Faisant donc suite à des initiatives analogues de mes prédécesseurs, je désire moi aussi porter mon regard vers cette activité particulière de la raison. J'y suis incité par le fait que, de nos jours surtout, la recherche de la vérité ultime apparaît souvent occultée. Sans aucun doute, la philosophie moderne a le grand mérite d'avoir concentré son attention sur l'homme. A partir de là, une raison chargée d'interrogations a développé davantage son désir d'avoir une connaissance toujours plus étendue et toujours plus profonde. Ainsi ont été bâtis des systèmes de pensée complexes, qui ont donné des fruits dans les divers ordres du savoir, favorisant le développement de la culture et de l'histoire. L'anthropologie, la logique, les sciences de la nature, l'histoire, le langage…, d'une certaine manière, c'est l'univers entier du savoir qui a été embrassé. Les résultats positifs qui ont été atteints ne doivent toutefois pas amener à négliger le fait que cette même raison, occupée à enquêter d'une façon unilatérale sur l'homme comme sujet, semble avoir oublié que celui-ci est également toujours appelé à se tourner vers une vérité qui le transcende. Sans référence à cette dernière, chacun reste à la merci de l'arbitraire, et sa condition de personne finit par être évaluée selon des critères pragmatiques fondés essentiellement sur le donné expérimental, dans la conviction erronée que tout doit être dominé par la technique. Il est ainsi arrivé que, au lieu d'exprimer au mieux la tension vers la vérité, la raison, sous le poids de tant de savoir, s'est repliée sur elle-même, devenant, jour après jour, incapable d'élever son regard vers le haut pour oser atteindre la vérité de l'être. La philosophie moderne, oubliant d'orienter son enquête vers l'être, a concentré sa recherche sur la connaissance humaine. Au lieu de s'appuyer sur la capacité de l'homme de connaître la vérité, elle a préféré souligner ses limites et ses conditionnements.

Fides et ratio

Cela ecrit, il n'y a pas lieu de continuer cette bataille de tranchee. Je vous invite tout de meme a etudier avec du recul la situation actuelle qui est tres pre-occupante, notamment au niveau du respect de la vie, et qui est bien le resultat d'un rationalisme dont vous semblez partager le combat qu'il mene contre le surnaturel.
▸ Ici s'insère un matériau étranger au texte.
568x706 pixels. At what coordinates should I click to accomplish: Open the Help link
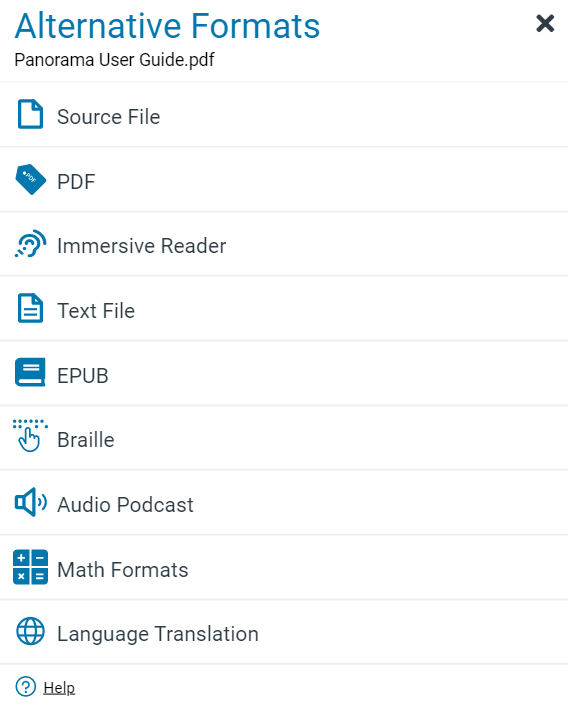pyautogui.click(x=59, y=688)
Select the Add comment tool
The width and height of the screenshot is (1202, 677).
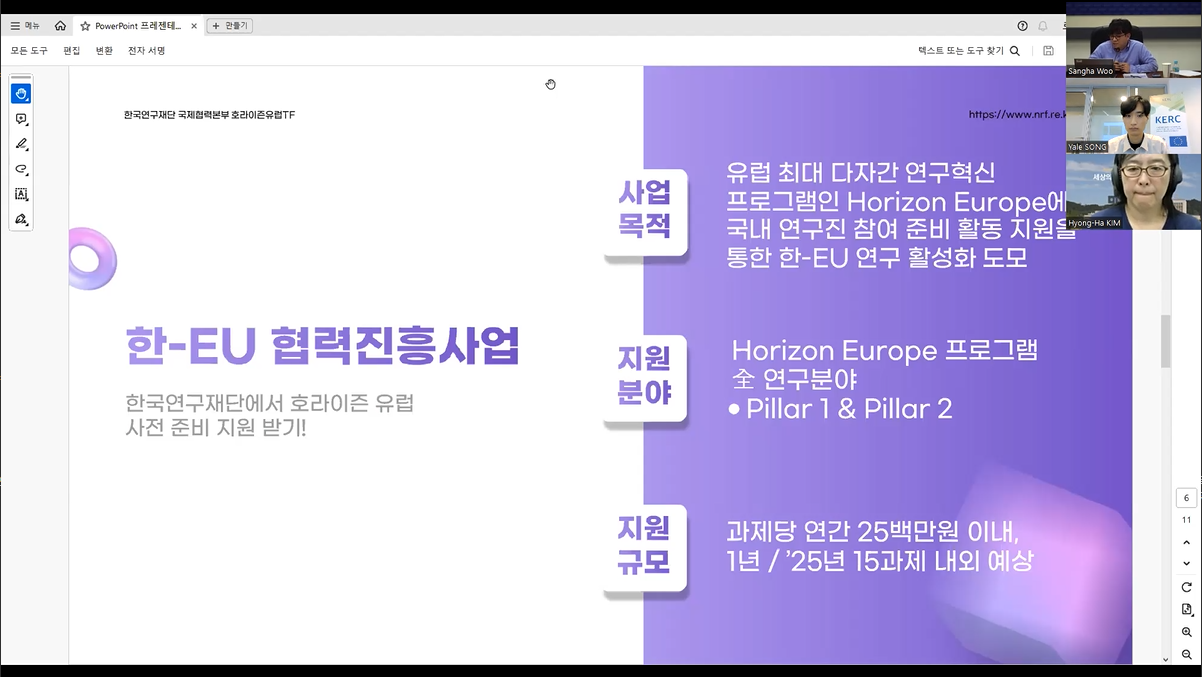click(x=21, y=119)
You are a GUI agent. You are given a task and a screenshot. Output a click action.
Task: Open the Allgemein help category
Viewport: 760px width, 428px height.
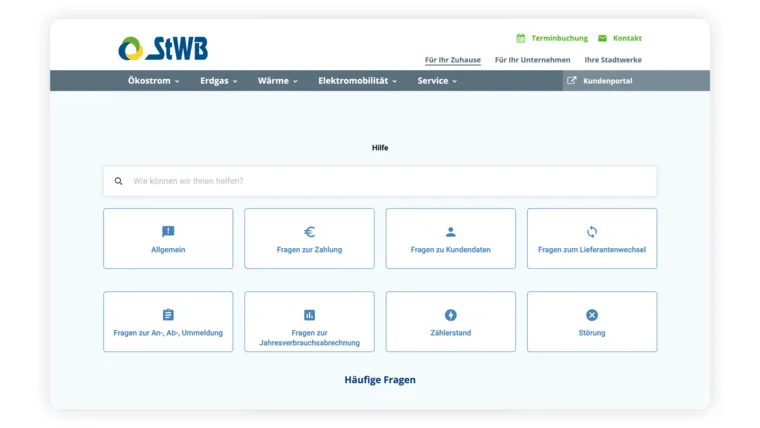click(x=168, y=239)
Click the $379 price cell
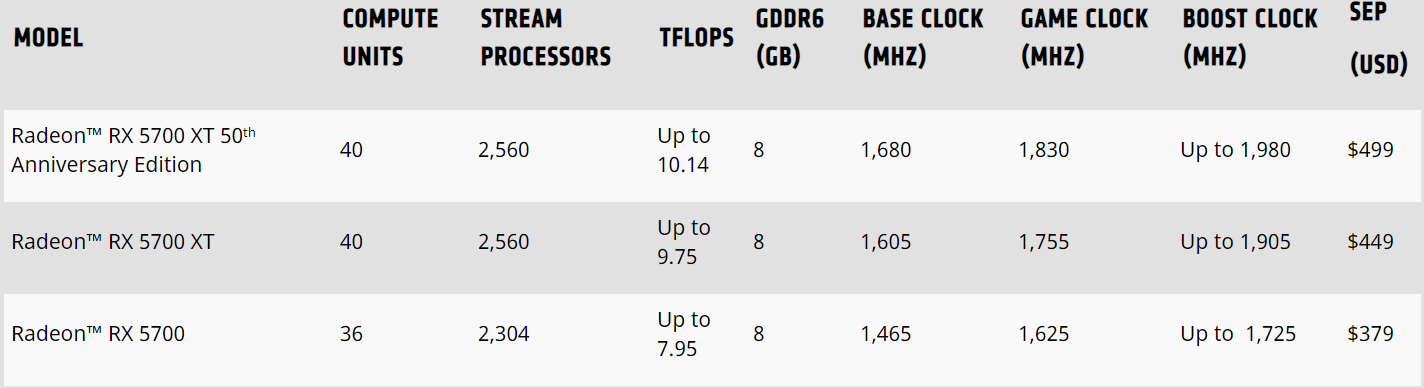Image resolution: width=1424 pixels, height=388 pixels. point(1370,334)
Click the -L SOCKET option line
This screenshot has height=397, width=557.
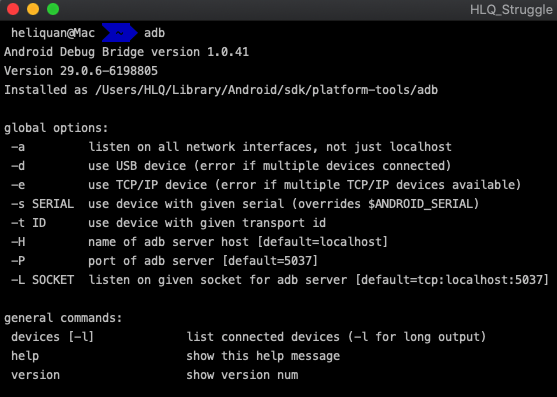click(280, 280)
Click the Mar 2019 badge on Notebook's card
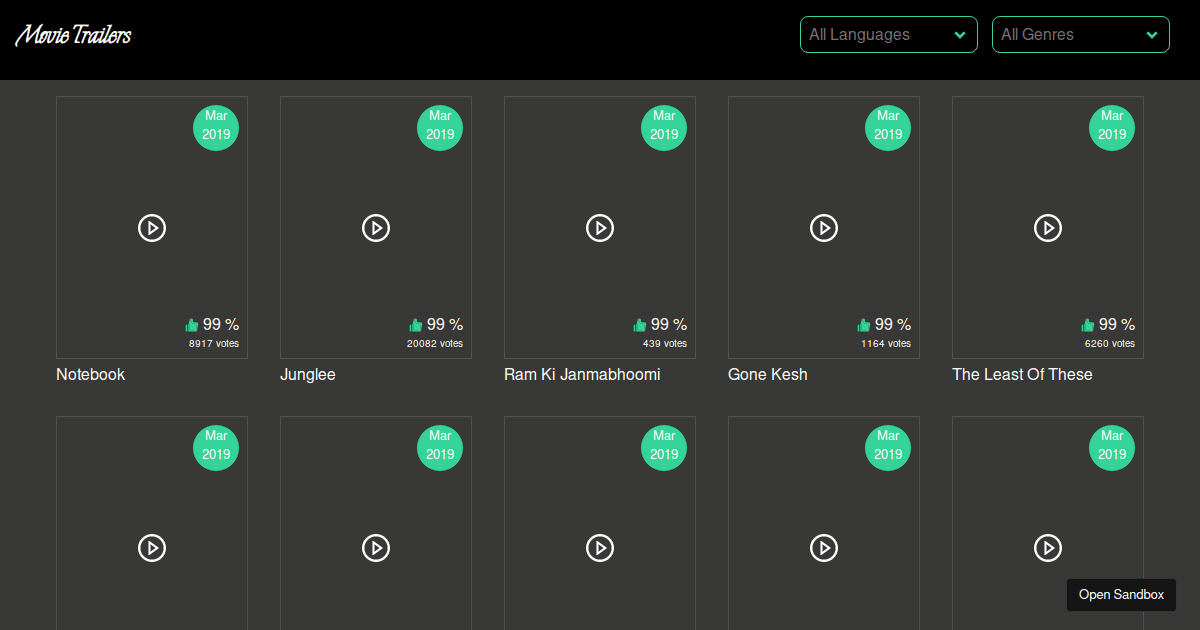This screenshot has height=630, width=1200. coord(216,127)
La Foi a au minimum construit 2000 ans d'une histoire mouvementee mais tournee vers le progres. La science (et ses plus virulents defenseurs la voyant comme le nouvel absolu) est quant a elle en passe de mettre en danger toute la civilisation et ce depuis quelques decennies a peine. Cela me fait opter pour une nette preference pour la premiere option. Sauf a bien sur nier le fait de l'existence d'une loi naturelle, ce qui revient a relativiser l'ensemble de l'evolution et a perdre tout repere.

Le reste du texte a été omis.